■ Task data:

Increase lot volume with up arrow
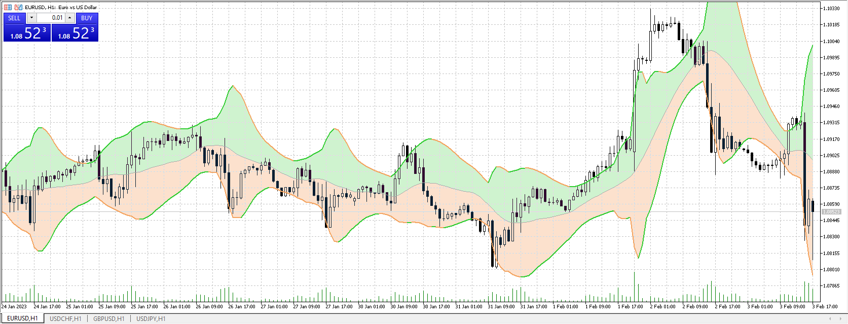Viewport: 848px width, 324px height. click(x=70, y=18)
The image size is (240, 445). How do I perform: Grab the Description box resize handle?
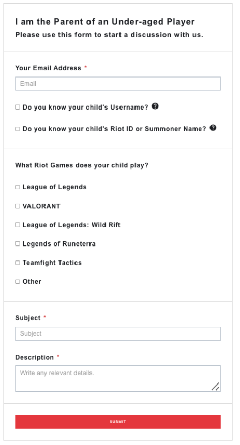pos(215,387)
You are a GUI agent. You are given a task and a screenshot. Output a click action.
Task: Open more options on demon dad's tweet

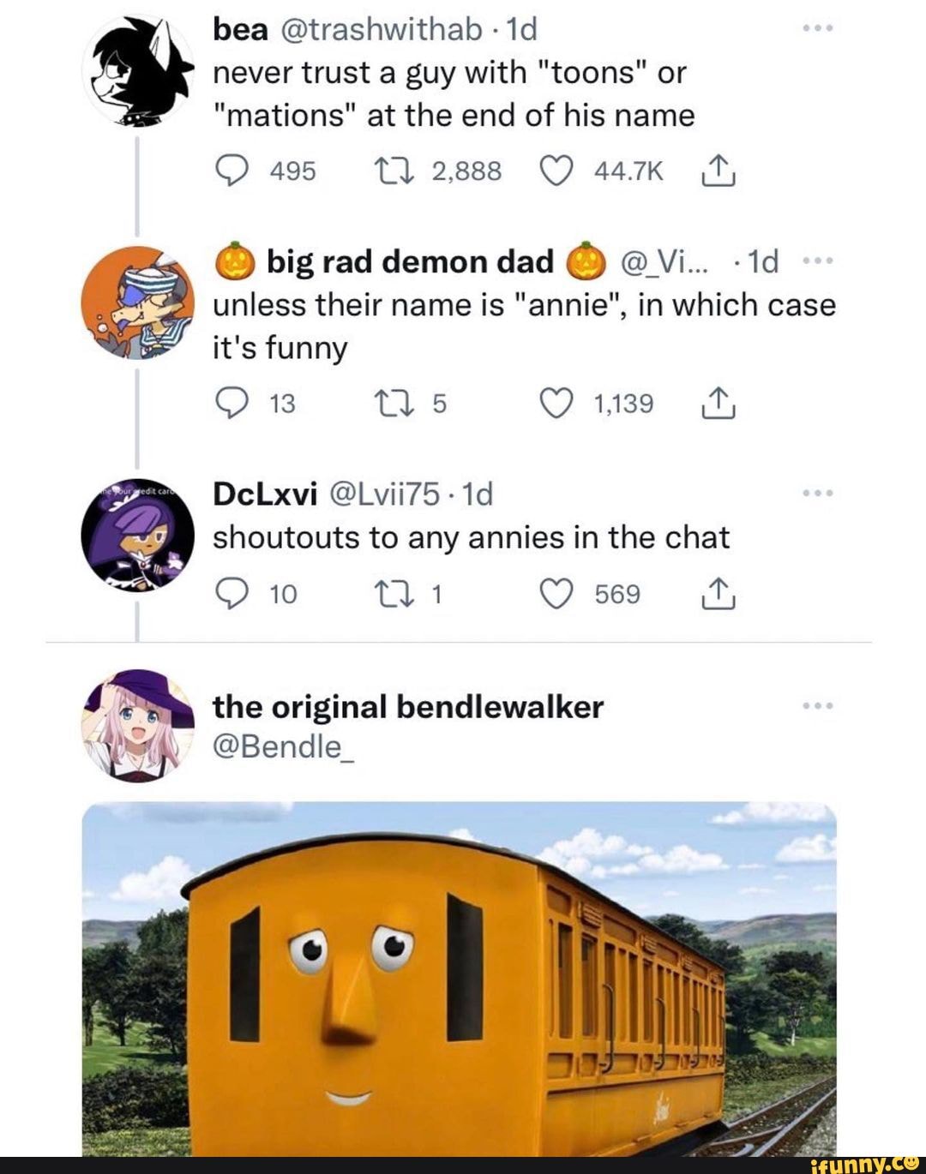tap(819, 261)
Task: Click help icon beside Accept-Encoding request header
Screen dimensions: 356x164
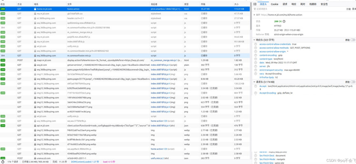Action: click(x=256, y=93)
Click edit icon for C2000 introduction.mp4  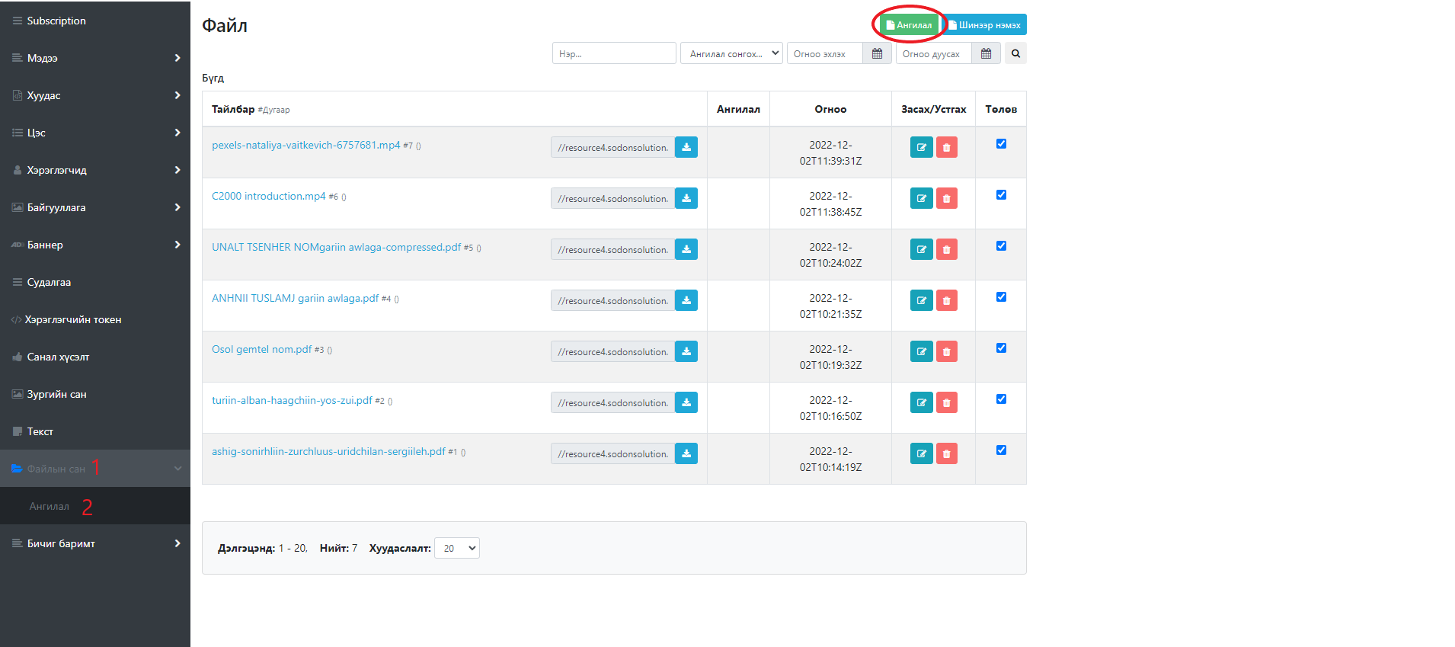pos(921,198)
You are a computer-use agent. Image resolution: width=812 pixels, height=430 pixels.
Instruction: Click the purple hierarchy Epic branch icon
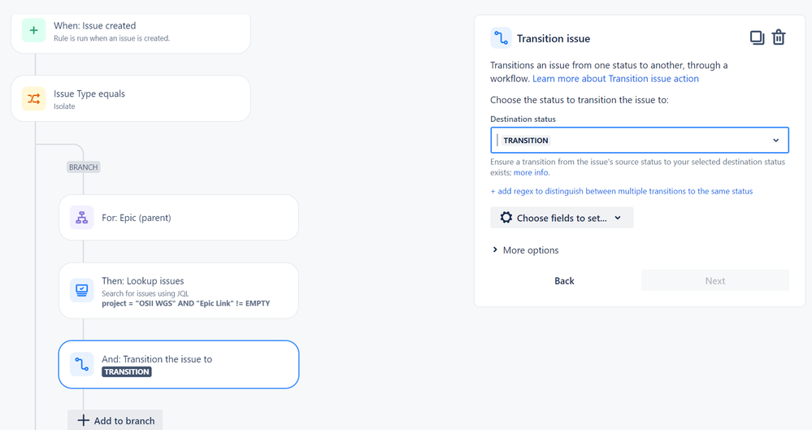click(x=82, y=218)
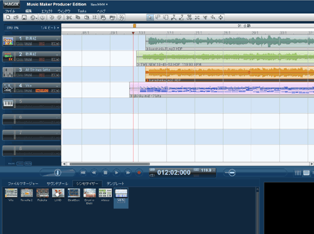Expand FX dropdown on track 4 Vita
Image resolution: width=314 pixels, height=234 pixels.
(x=55, y=91)
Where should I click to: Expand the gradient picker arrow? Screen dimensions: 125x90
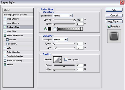[82, 29]
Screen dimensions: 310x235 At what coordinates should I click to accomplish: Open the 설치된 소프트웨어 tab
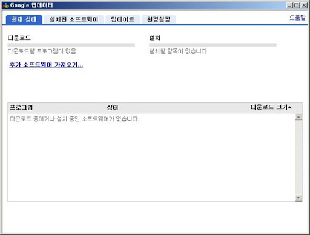coord(74,19)
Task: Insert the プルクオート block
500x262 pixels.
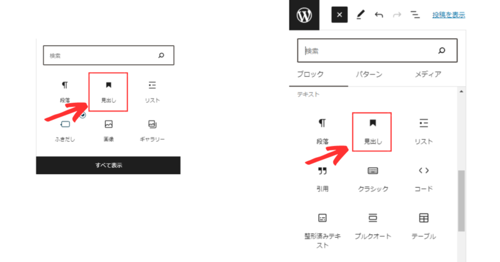Action: (373, 226)
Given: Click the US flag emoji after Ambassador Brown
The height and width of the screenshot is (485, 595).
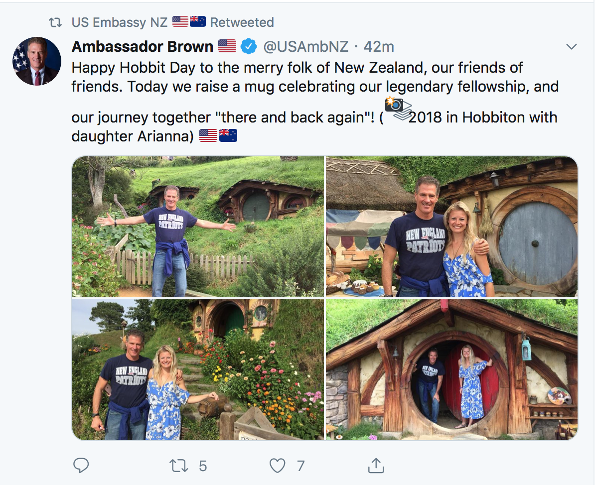Looking at the screenshot, I should (x=227, y=46).
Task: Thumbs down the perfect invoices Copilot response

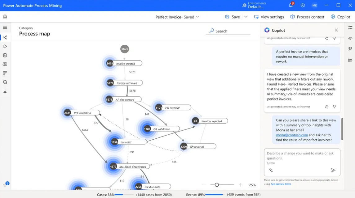Action: pos(334,107)
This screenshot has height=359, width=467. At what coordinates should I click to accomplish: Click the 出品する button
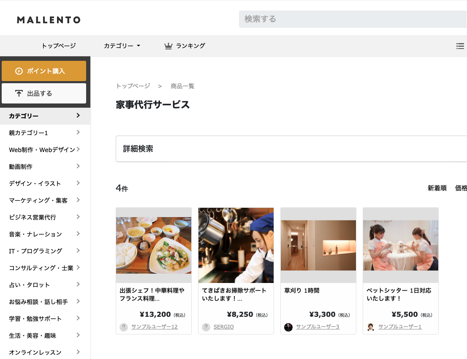click(x=44, y=93)
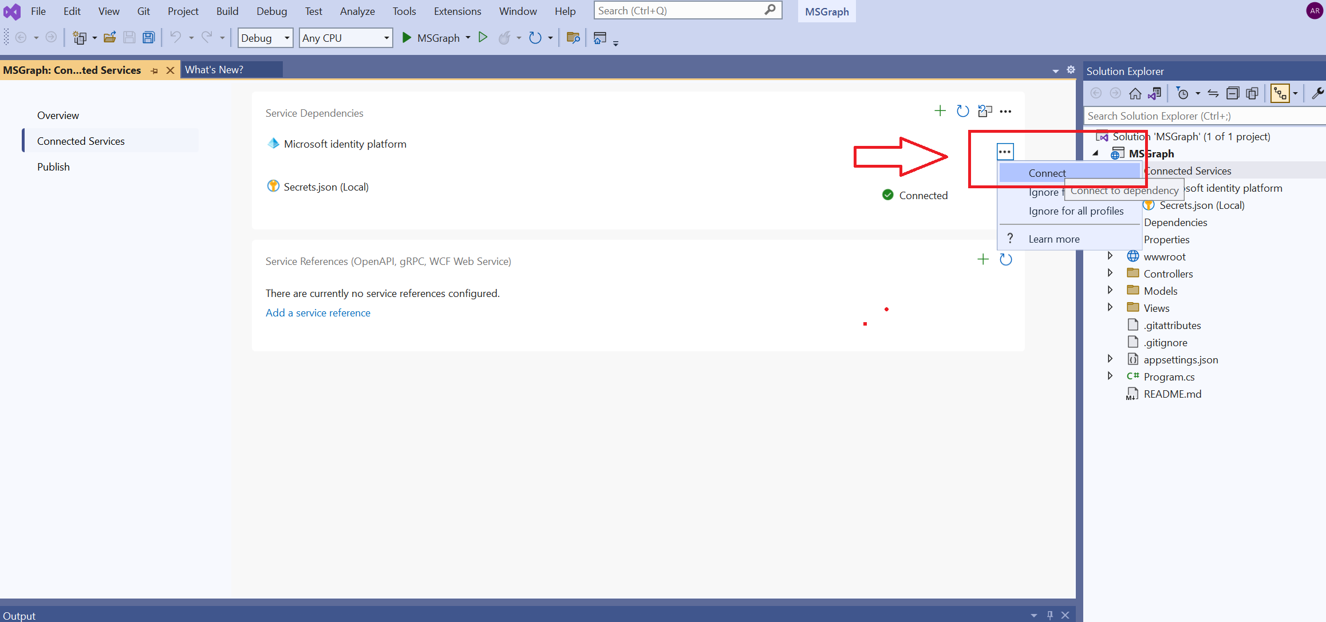Add a new service dependency with plus icon
The height and width of the screenshot is (622, 1326).
[x=940, y=111]
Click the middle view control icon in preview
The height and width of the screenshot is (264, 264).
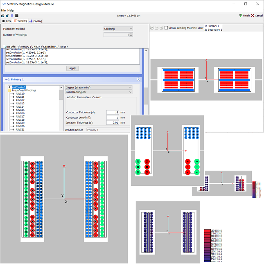(x=157, y=28)
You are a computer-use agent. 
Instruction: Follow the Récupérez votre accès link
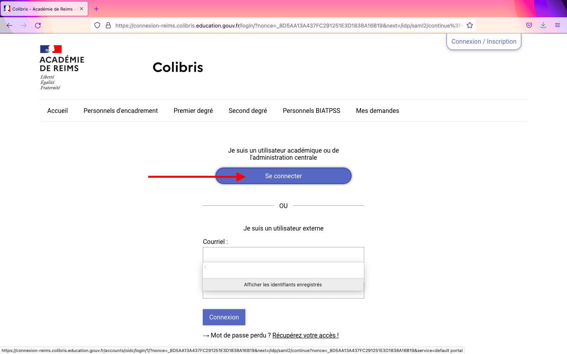tap(305, 336)
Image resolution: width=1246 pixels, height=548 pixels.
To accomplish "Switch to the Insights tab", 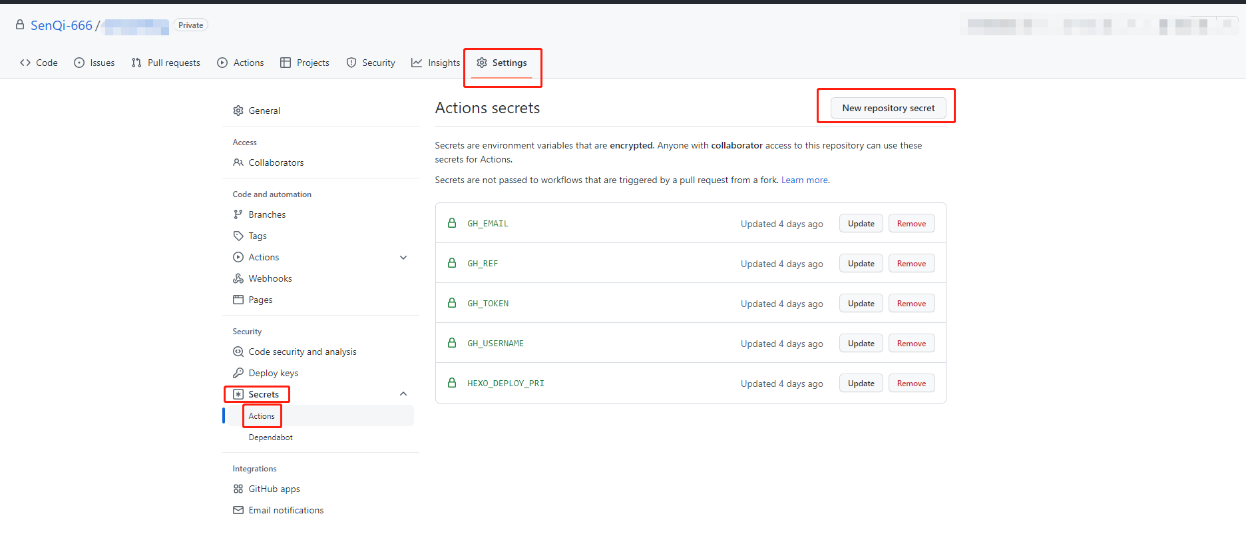I will pyautogui.click(x=436, y=63).
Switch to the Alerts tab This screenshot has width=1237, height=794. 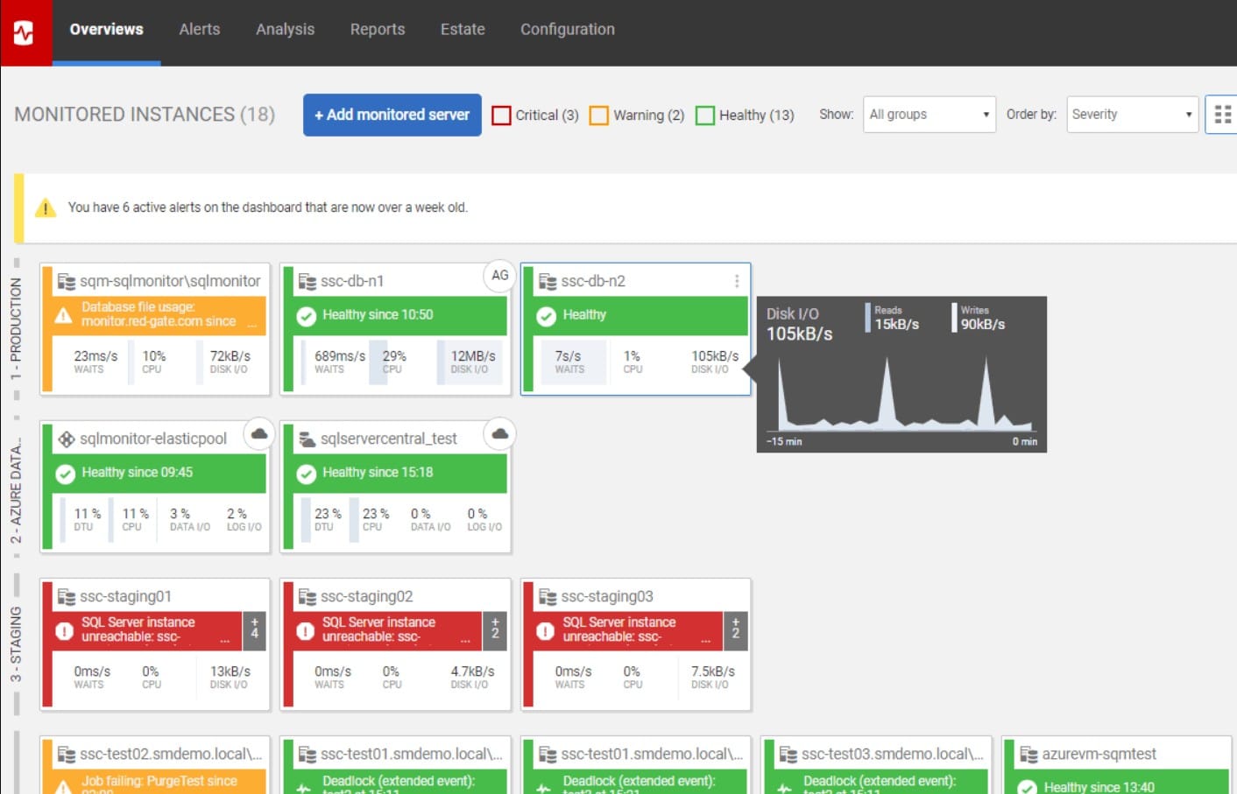[199, 29]

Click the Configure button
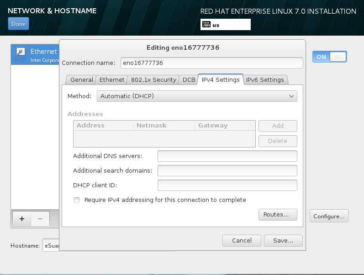tap(329, 216)
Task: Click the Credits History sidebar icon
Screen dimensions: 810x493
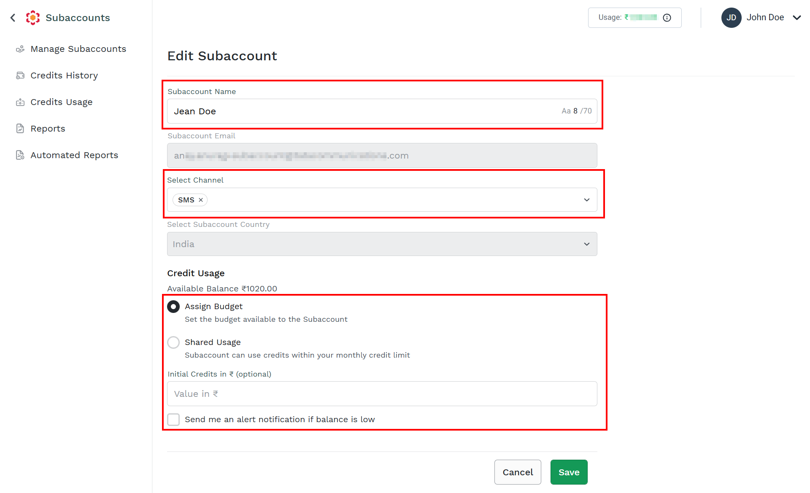Action: 20,75
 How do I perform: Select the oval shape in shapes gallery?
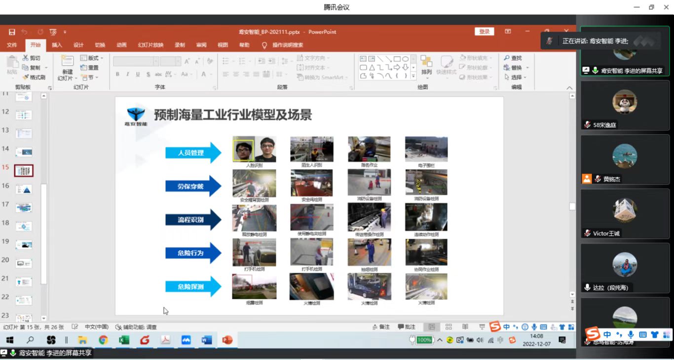(405, 59)
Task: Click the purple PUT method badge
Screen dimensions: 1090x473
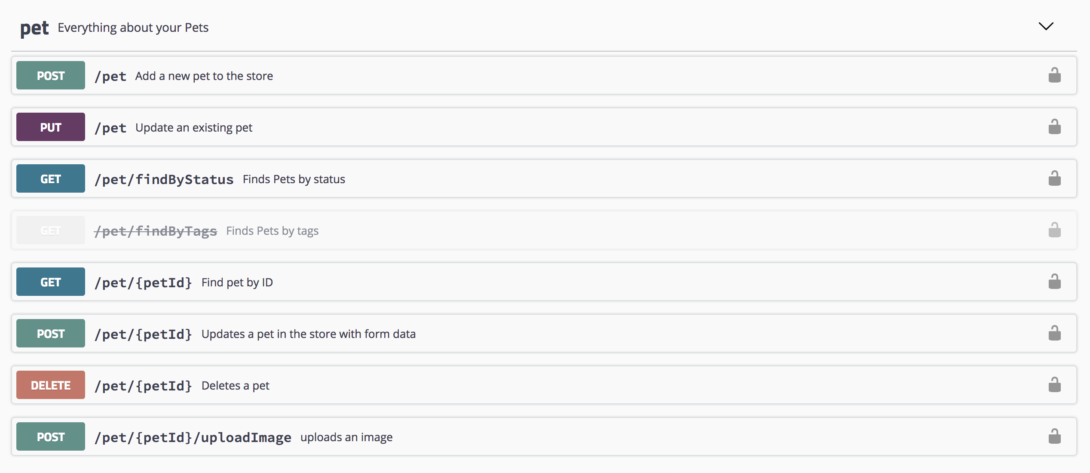Action: (x=51, y=127)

■ Prompt: Reproduce the material above word for word, from the line containing "Task: Insert the プルクオート block" through the line containing "[x=940, y=111]", inclusive. Omit the pictures.

■ Full output:
Task: Insert the プルクオート block
500x262 pixels.
Action: (373, 226)
Given: Click the US flag emoji after Ambassador Brown
The height and width of the screenshot is (485, 595).
Looking at the screenshot, I should (x=227, y=46).
Task: Thumbs down the perfect invoices Copilot response

Action: pos(334,107)
This screenshot has height=359, width=467. At what coordinates should I click to accomplish: Click the 出品する button
click(x=44, y=93)
Add a new service dependency with plus icon
The height and width of the screenshot is (622, 1326).
[x=940, y=111]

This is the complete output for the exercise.